We made an impromptu trip to Stiffkey on the North Norfolk coast, stopped overnight at the Red Lion Inn, it was almost dark by the time we got there but there were lots of loose flocks (skeins) of geese coming home to roost on the marshes. The initial attractor had been rumours of waxwings around the car park near our old stamping ground High Sands Campsite.
An earlyish breakfast the next morning had us legging it to that area in search of Bombycilla garrulus, none to be seen but a big flock of linnets was chasing around the neighbouring hedgerows, we could hear lots of curlews (in flight directly below this paragraph) and could see pale-bellied Brent goose, red shank (pictured above), little egret, kestrel, stonechat, snipe, bar-tailed godwit, cormorant, lapwing, fieldfare, oystercatcher, pochard, shelduck, black-headed gull, redwing, dunlin, sandpiper, yellowhammer, skylark, greenfinch, chaffinch, meadow pipit, turnstone, wigeon, and a real mixed bag of other birds spending November on around the marshes.
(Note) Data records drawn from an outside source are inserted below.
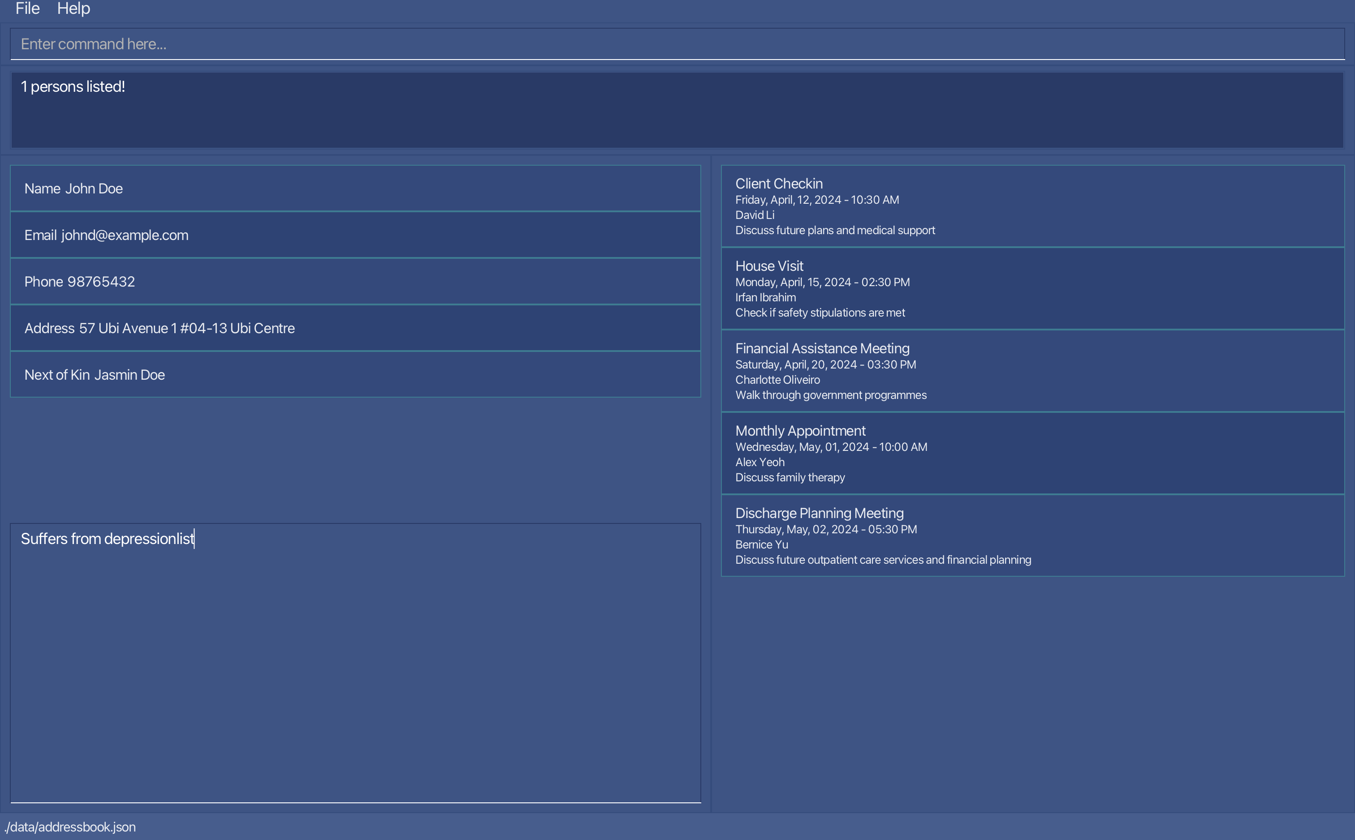
Task: Select the Phone 98765432 row
Action: (355, 282)
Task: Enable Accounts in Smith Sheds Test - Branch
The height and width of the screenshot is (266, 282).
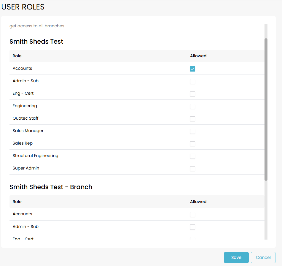Action: point(193,214)
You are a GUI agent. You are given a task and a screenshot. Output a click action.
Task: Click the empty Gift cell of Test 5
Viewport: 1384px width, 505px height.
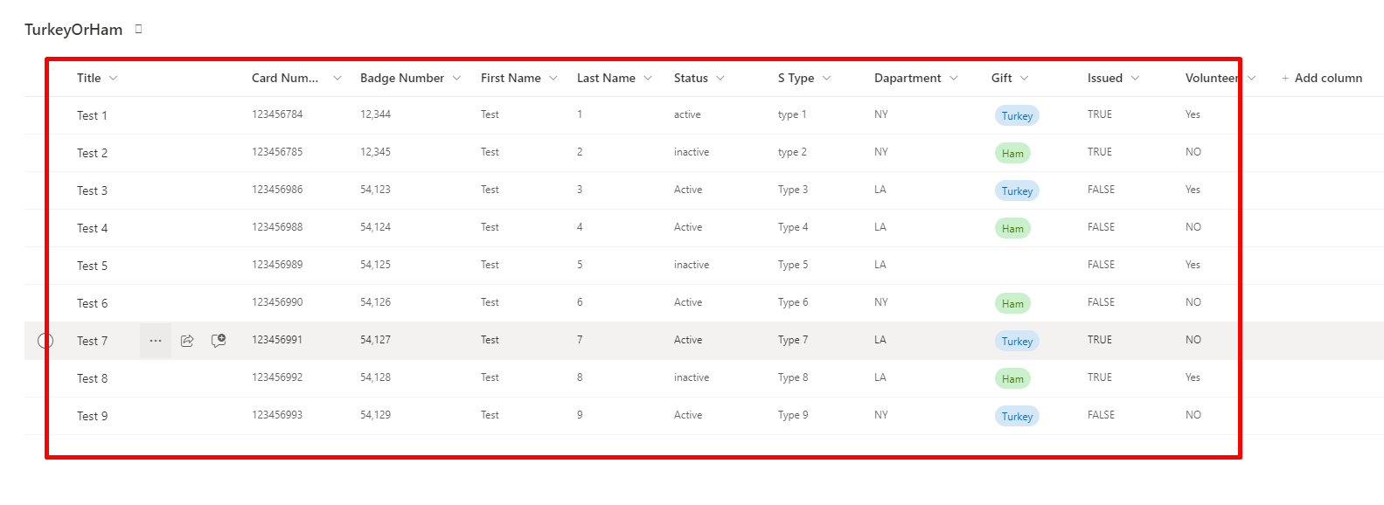(1023, 266)
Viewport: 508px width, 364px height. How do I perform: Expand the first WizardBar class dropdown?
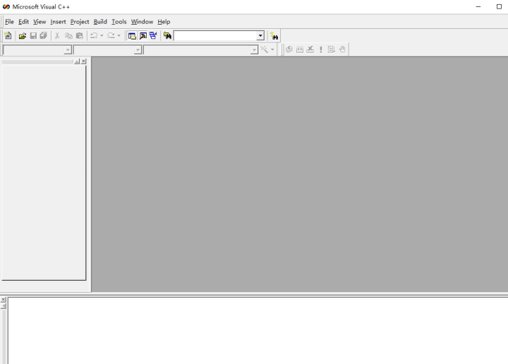(x=68, y=50)
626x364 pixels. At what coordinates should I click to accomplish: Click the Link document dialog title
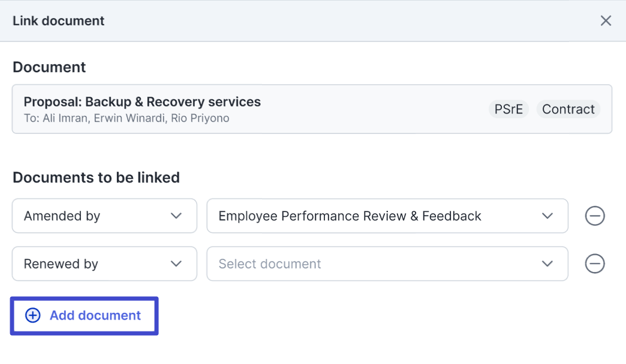pos(59,21)
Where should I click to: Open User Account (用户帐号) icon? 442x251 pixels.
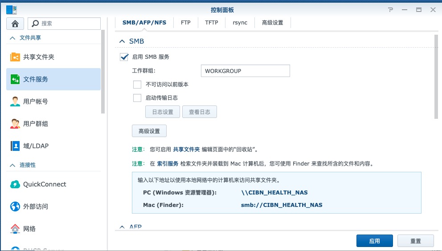(x=15, y=102)
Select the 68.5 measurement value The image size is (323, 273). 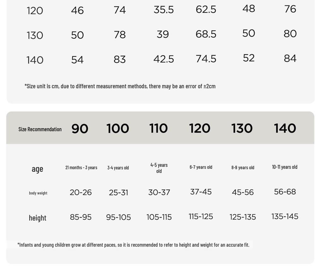[x=206, y=34]
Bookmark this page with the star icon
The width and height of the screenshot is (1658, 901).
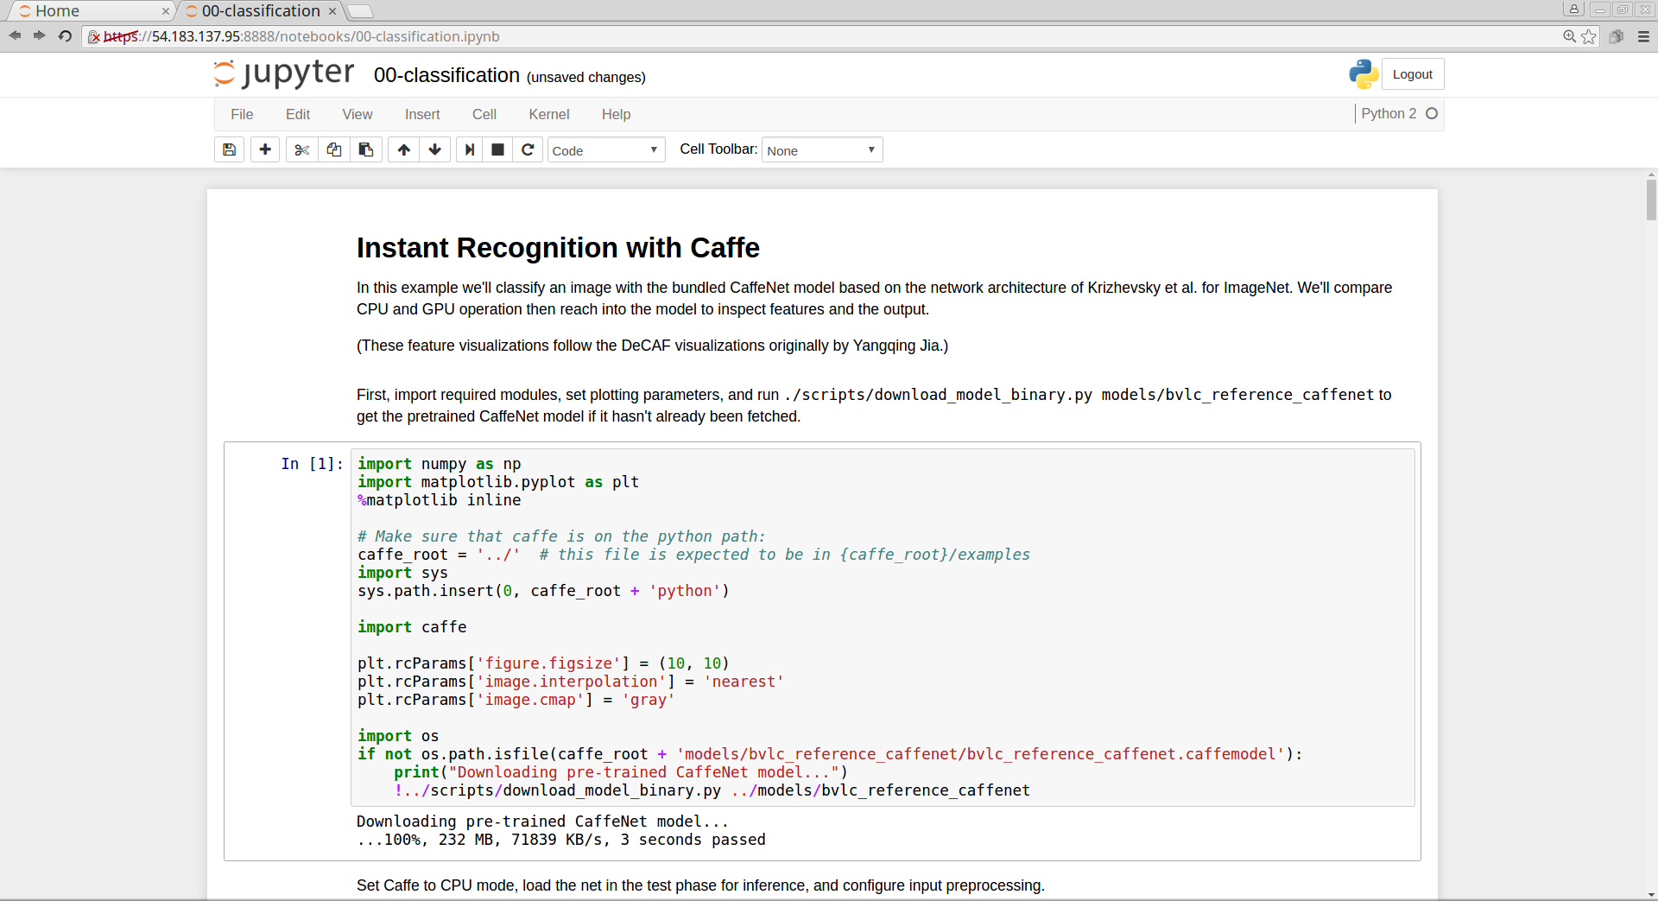tap(1589, 36)
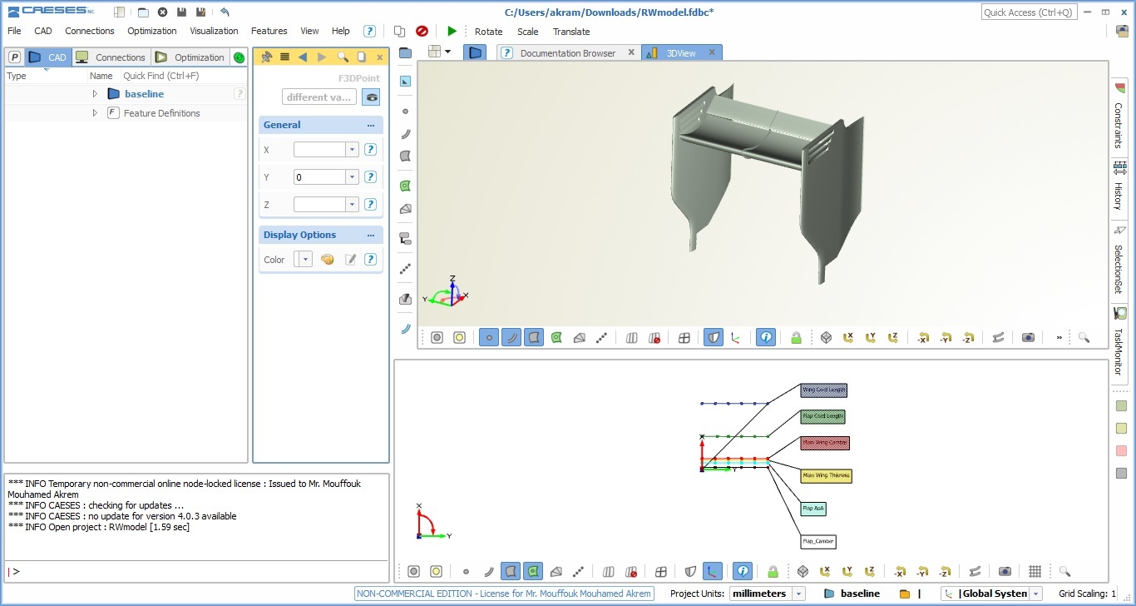Click the green Run play button
Image resolution: width=1136 pixels, height=606 pixels.
[452, 31]
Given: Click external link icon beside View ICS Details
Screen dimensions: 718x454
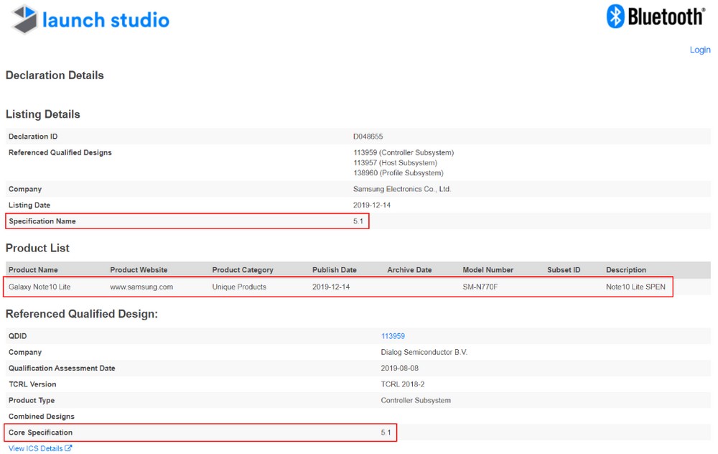Looking at the screenshot, I should (x=69, y=448).
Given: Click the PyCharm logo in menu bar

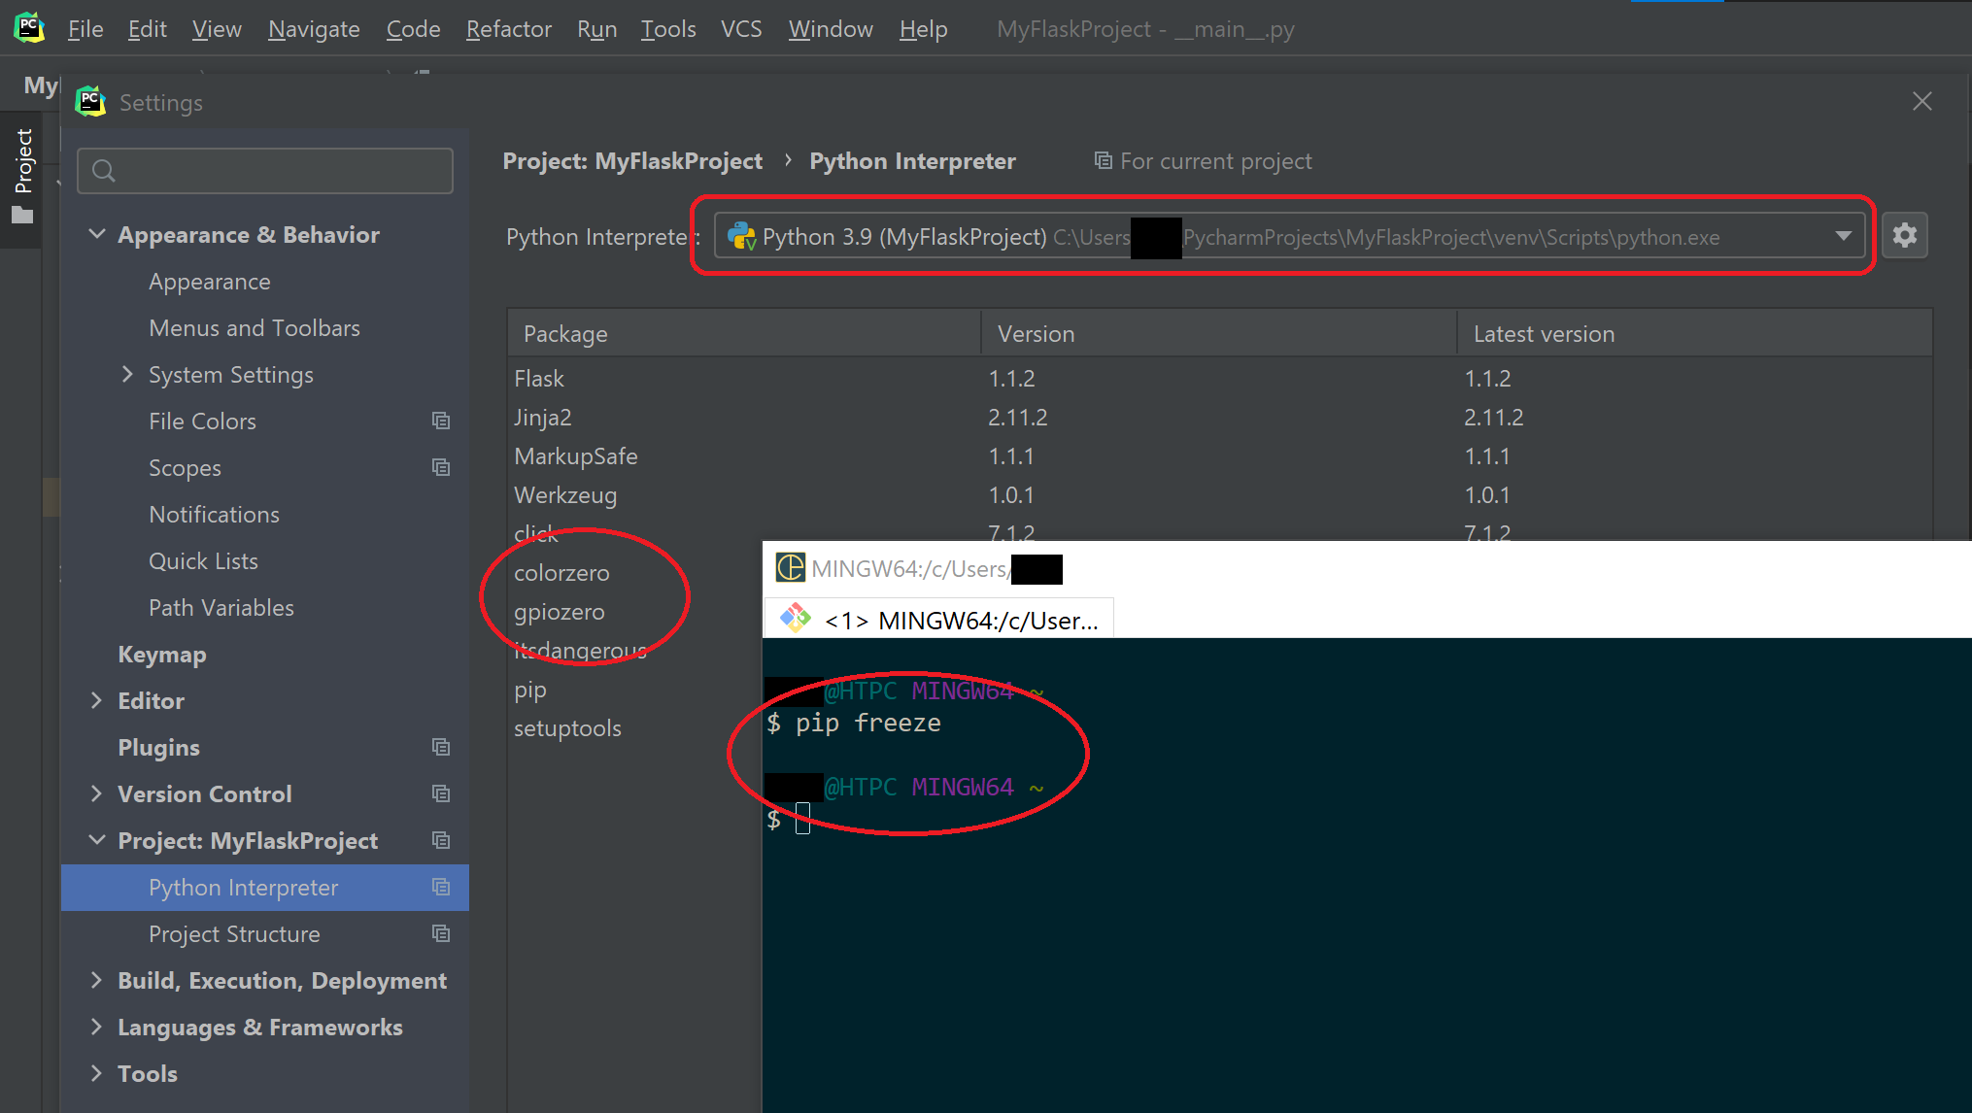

There are countless other species appearing on the North Norfolk coast according to the proper birders: black brant goose, Iceland gull, glaucous gull*, Lapland bunting, cattle egret*, great white egret*, Slavonian grebe, spotted redshanks*, water pipit, snow bunting*, Tundra bean goose*, great Northern diver*, long-tailed duck*, little stint*, velvet scoter*, hawfinch*, Caspian gull, goshawk, Richard’s pipit, shorelark, rough-legged buzzard, yellow-browed warbler, Sabine’s gull, grey phalarope, little auk, black-throated diver, red-necked grebe, Leach’s petrel, Pomarine skua, black guillemot, ring ouzel, twite, purple sandpiper*, scaup, white-fronted goose*, dotterel.
Now, that list is what sets us apart from the proper birders, not only would I not recognise nor spot the majority of those, I’ve not even heard of a half a dozen of them before.
*We have since seen the asterisked species in various places.